With media becoming a proper battleground, it is becoming yet more difficult to learn the news. Olga Alekseeva, RIAC Member and Editor-in-Chief of gazeta.ru online newspaper shares her thoughts on information wars and Telegram channels that have recently become very popular.
How dangerous is information war?
Unfortunately, information war is our today’s reality and a whole paradigm that is, regrettably, being built now in global politics. Of course, an information war might seem less terrible at first sight than, let’s say, WWIII or a nuclear war, as it is not associated with military confrontation. The risk of information war that has become a refrain of our everyday reality lies in its ability to last for years, and even decades.
When we talk about wars, we have to think about victims and suffering. Who is affected by information wars?
It seems to me that with the advent of new means of communication, sources of information, especially anonymous ones, information war is developing on a completely different level and with completely different instruments. At the same time, there is a feeling that the participants in this war underestimate its consequences. It affects a very broad stratum of society in different countries, on different continents; and for many years it has been forming a pattern of people’s negative attitudes toward each other. It is often said that politics is for politicians, while people communicate with each other, and are not affected. But the very risk of information war is that ordinary people become affected, including those who are not involved in politics directly. But this has a direct impact on their daily life, on their perception of people from other countries. The information war is developing in a spiral: blow after blow, the tension is growing, and this vicious circle is very difficult to leave.
Russia and the West: An Information War?
Since we are living through information war, the reliable information is hard to find. Being the editor-in-chief of one of the leading news websites, where do you get the information?
Journalists, researchers, politicians, and political scientists are now dealing with a constantly accelerating, increasing volume of information around us. We are given more and more facts, more and more new approaches, more and more new challenges. To begin with, what I read is certainly the traditional media, including Gazeta.ru, where I work as editor-in-chief. Why do I read traditional media? I can explain. Telegram channels and other various sources of information are very popular now but the information there is often unreliable. One needs to verify it, if it is true or not, if it is a rumor or not, if the story is written to someone’s order. It is very difficult in reality.
Certainly, I am aware of popular Telegram channels, but the information there must be divided by two or three, as those who issue this information do not bear any responsibility for it. In the media, however, the editor-in-chief is fully responsible for every line. We publish about 600 materials a day and, of course, it is impossible for me to go through every one of them. Still, responsibility is always present.
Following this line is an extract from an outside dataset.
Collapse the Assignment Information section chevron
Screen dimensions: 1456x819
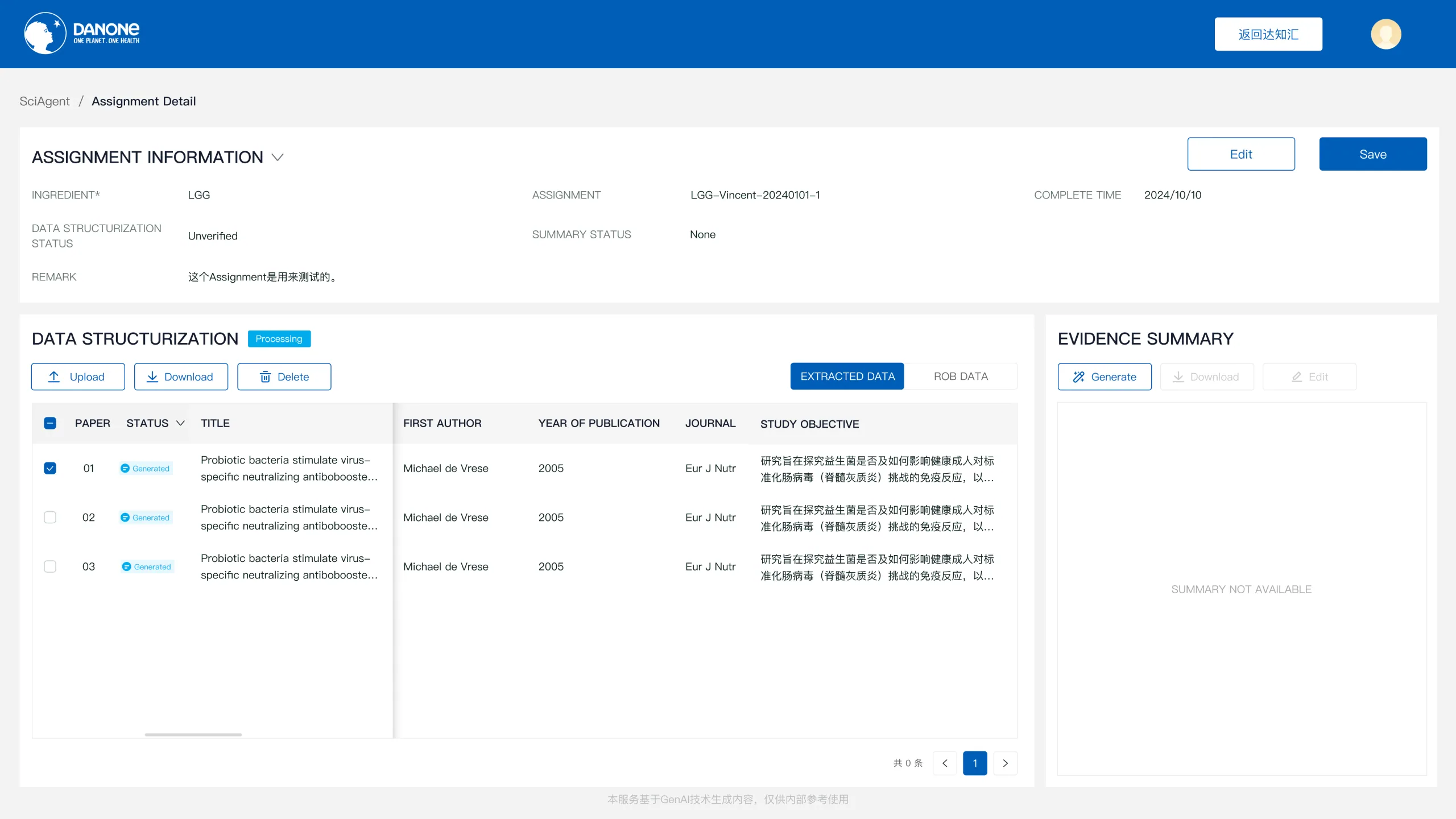(278, 157)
Besides traditional media, I read analytical articles profile magazines, which allow me to understand some trends. This is very important in terms of forecast and in terms of general understanding. What I do not read, but I consider a valuable source of information, is personal communication with people. It often happens that informed people do not have opportunity to publicly share all the information they possess for various reasons, but they can be a little more open personally to me or at a meeting for editors-in-chief, even at some events, given that the conversation takes place behind closed doors.